> _PROBLEM REQUIREMENTS_
Return the lines beginning at the one that contains "Where should I" and running to the end of the records, exactly and with nothing else. Omit pictures.

**** SOURCE RECORDS

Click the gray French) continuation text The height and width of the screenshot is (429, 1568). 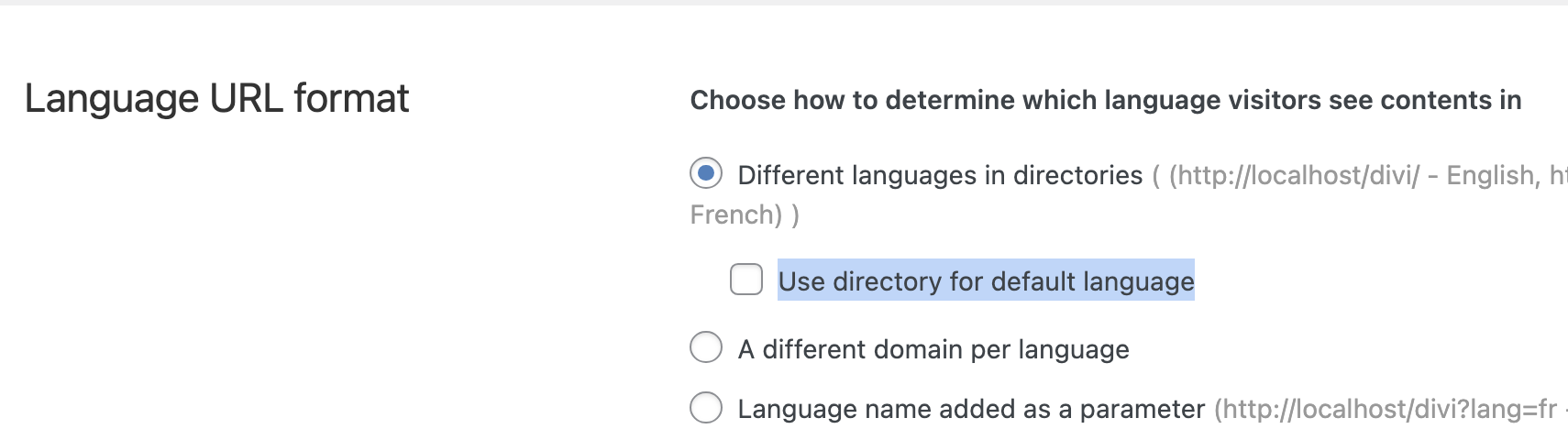(736, 214)
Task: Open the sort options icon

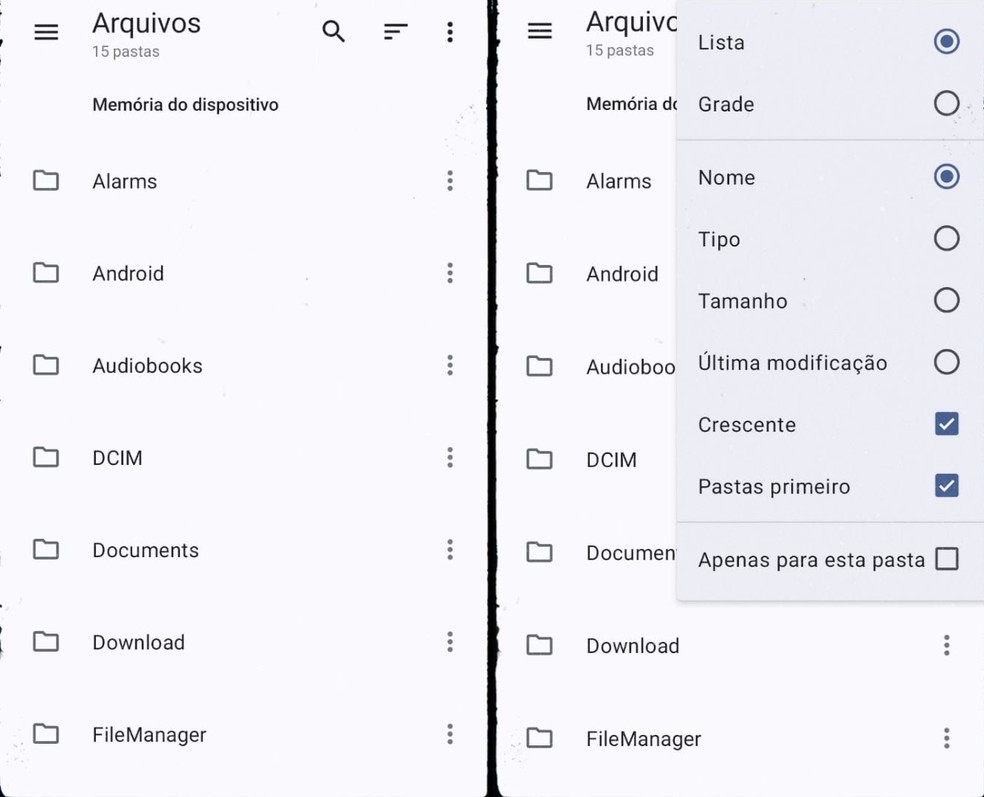Action: pyautogui.click(x=396, y=31)
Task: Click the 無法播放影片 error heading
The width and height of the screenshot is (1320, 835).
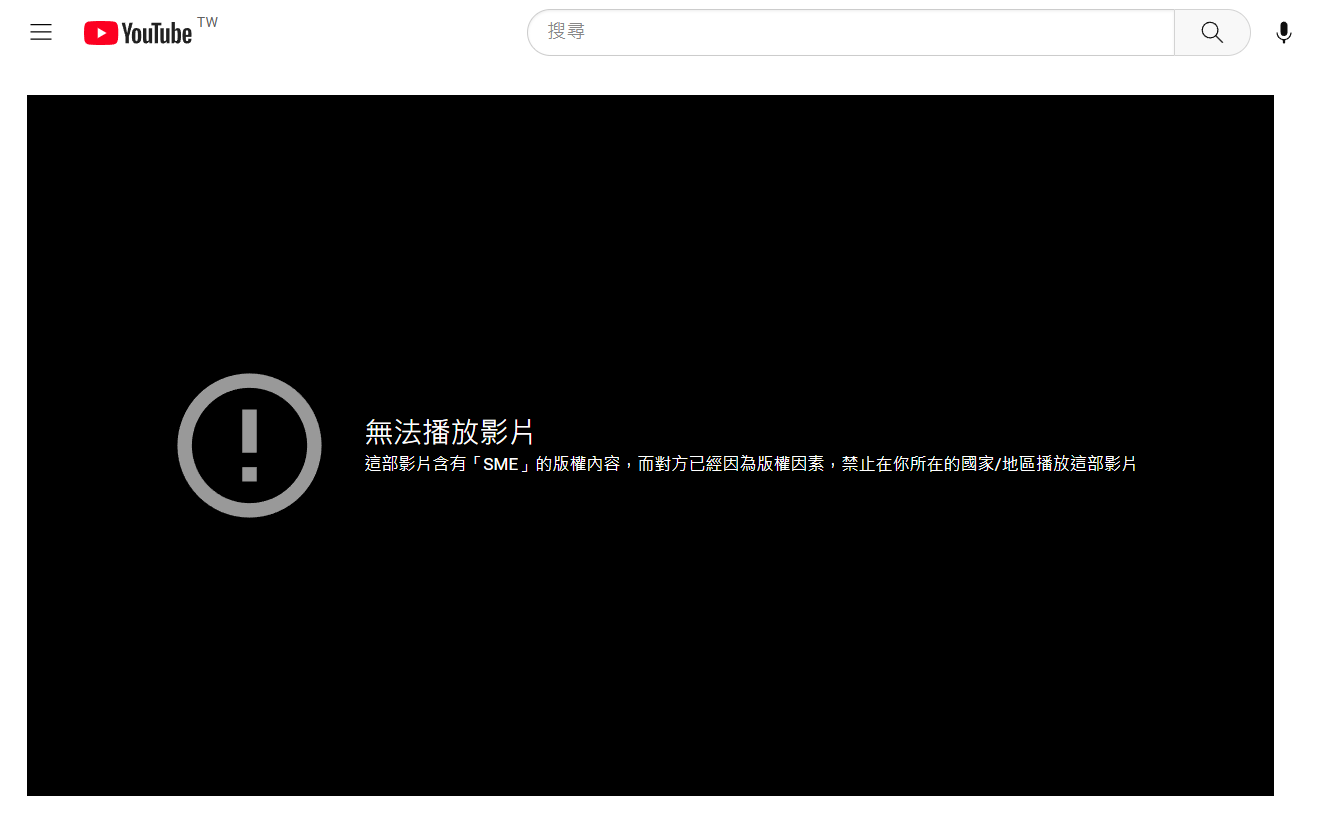Action: (x=449, y=432)
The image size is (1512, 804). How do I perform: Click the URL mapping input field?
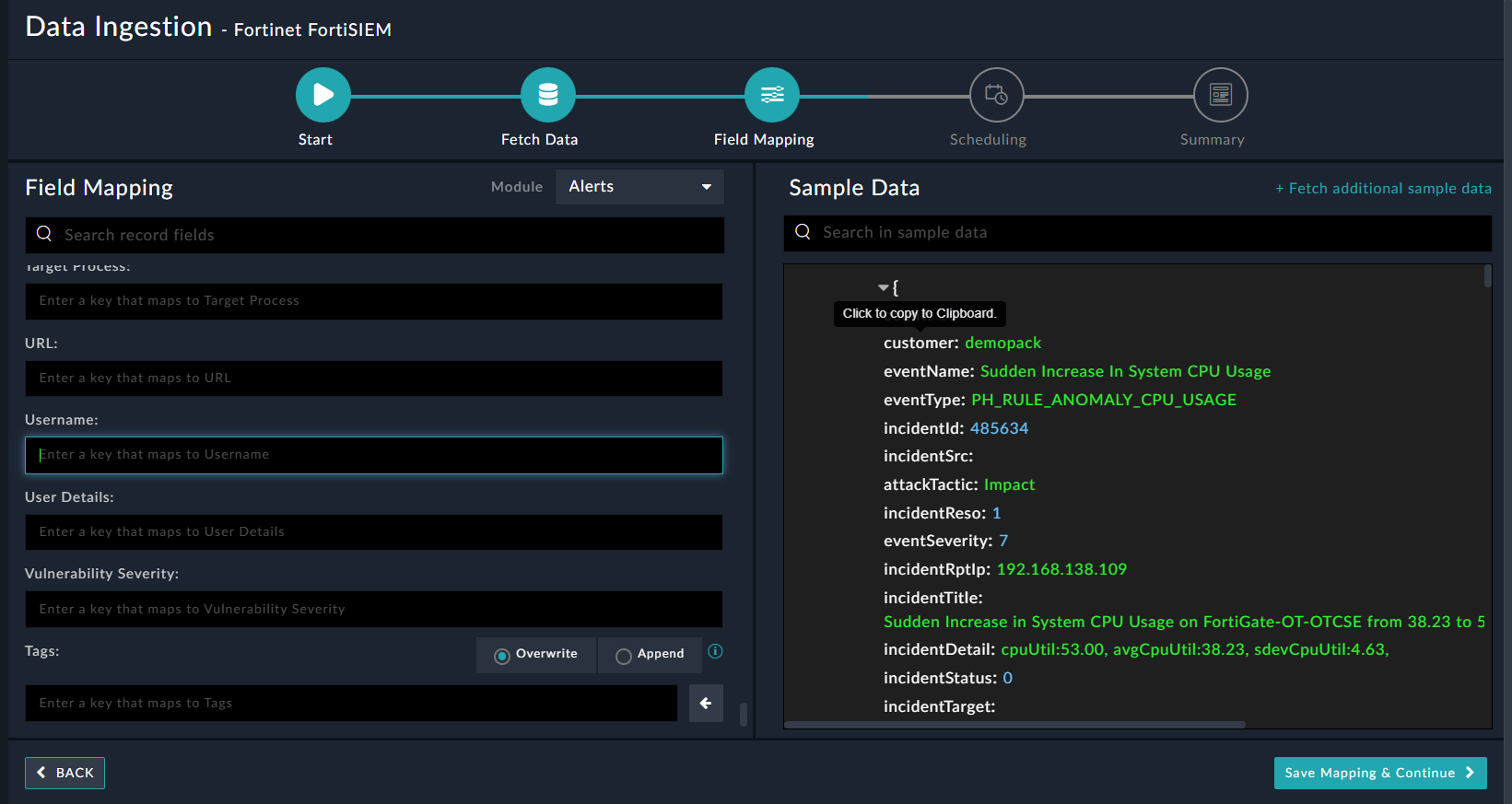pos(373,379)
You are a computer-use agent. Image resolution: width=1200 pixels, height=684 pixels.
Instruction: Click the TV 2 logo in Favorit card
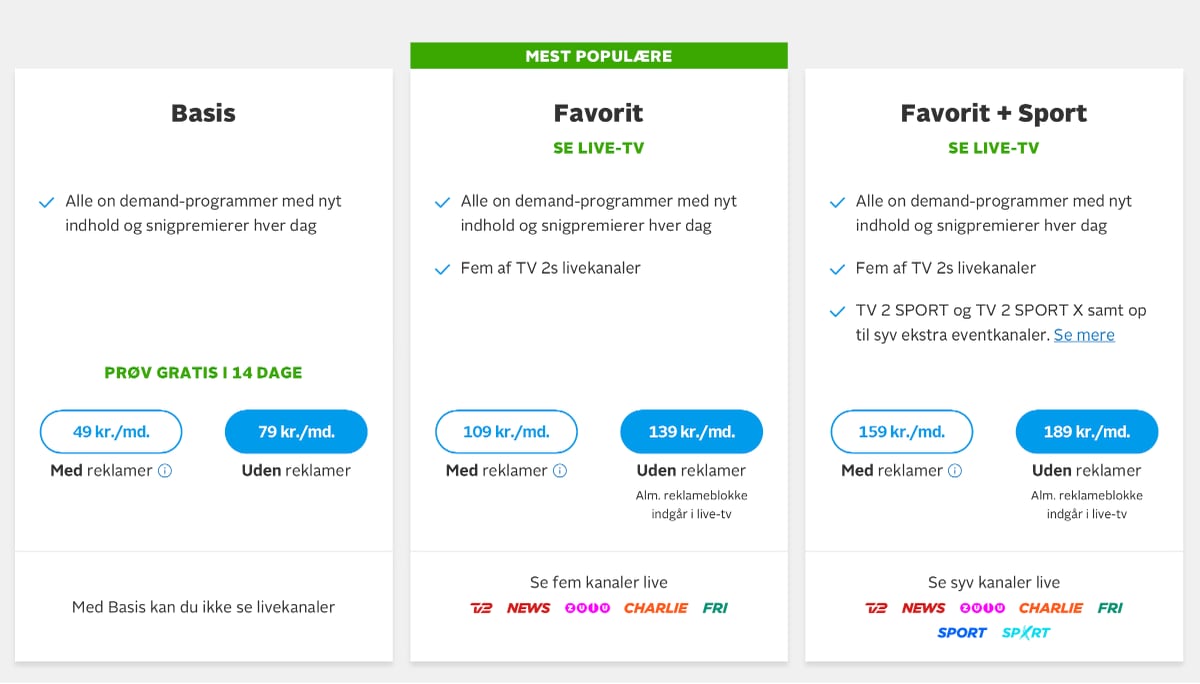point(482,608)
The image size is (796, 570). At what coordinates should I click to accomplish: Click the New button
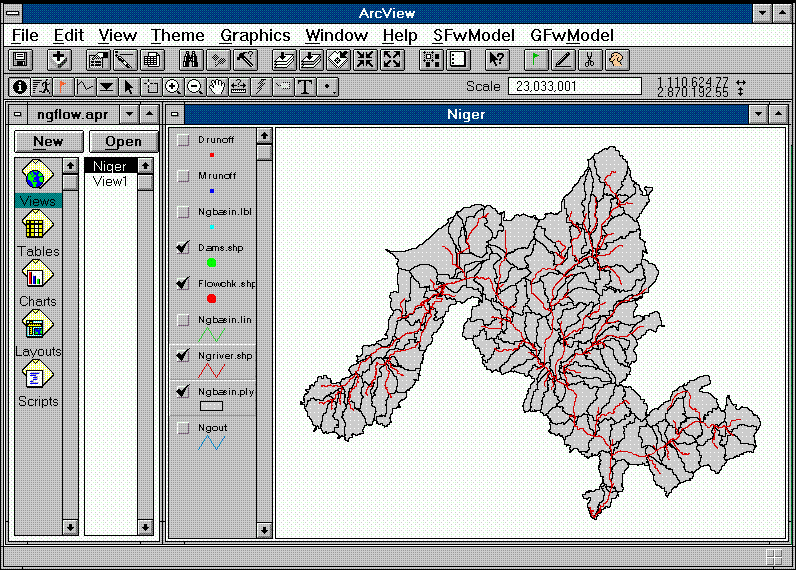point(47,141)
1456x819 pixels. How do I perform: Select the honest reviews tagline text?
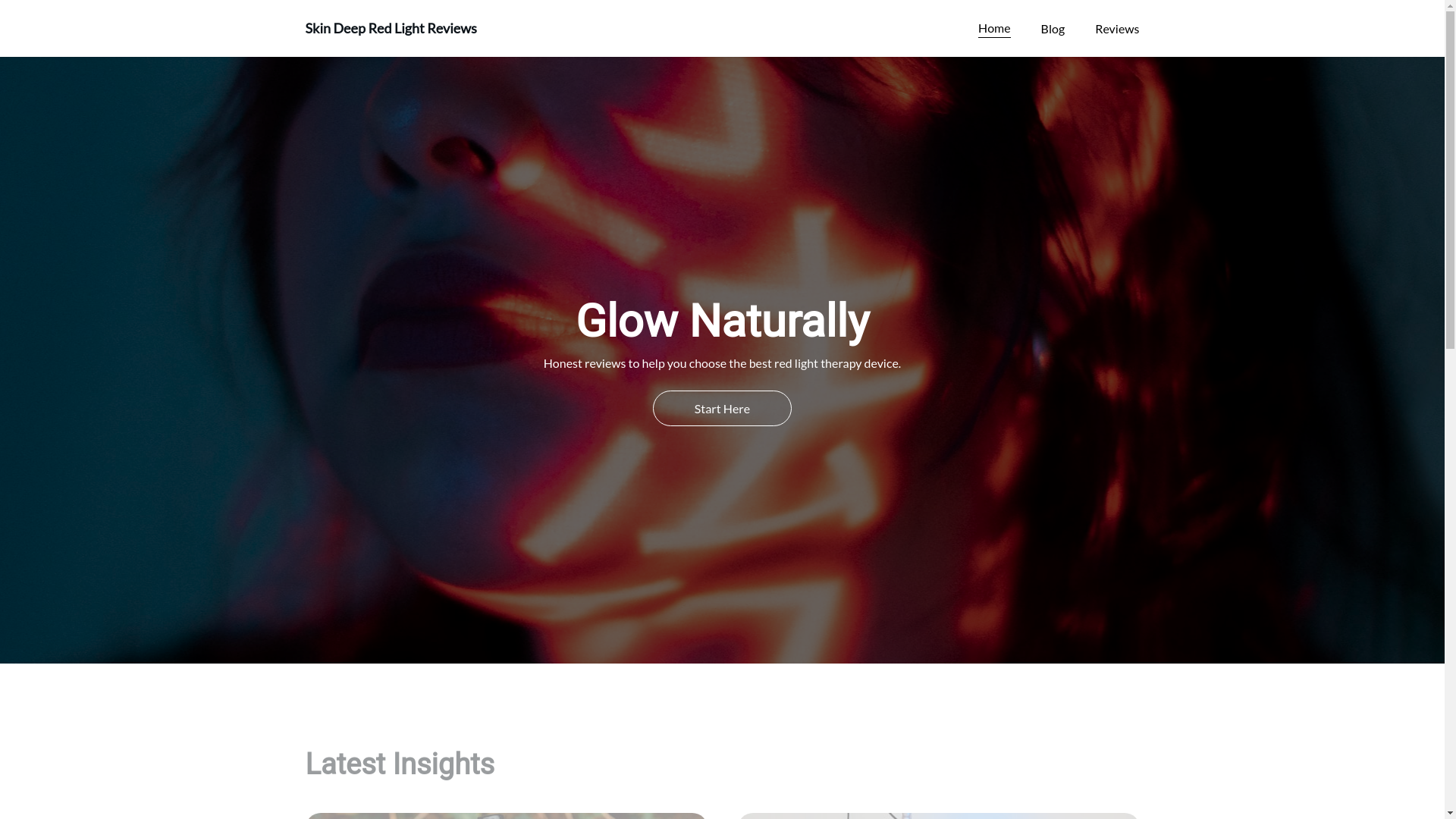tap(722, 363)
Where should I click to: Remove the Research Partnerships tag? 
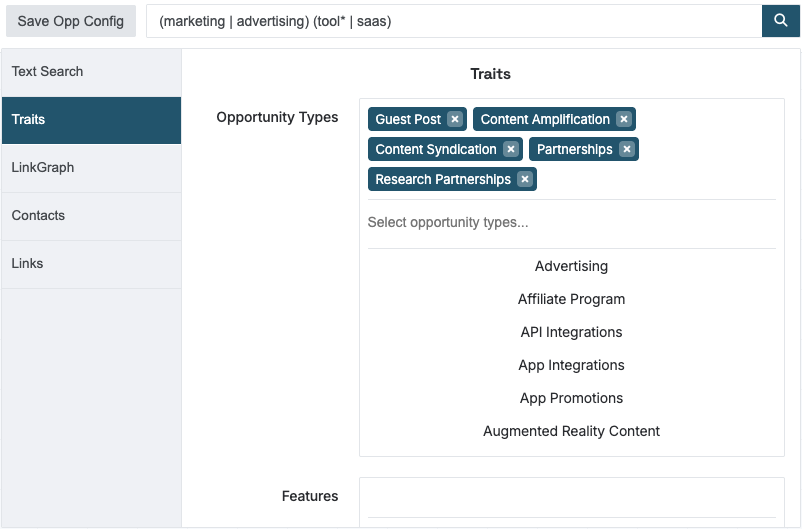coord(525,180)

********

> _OUTPUT BELOW_
Where should I click to: Remove the Research Partnerships tag? 
coord(525,180)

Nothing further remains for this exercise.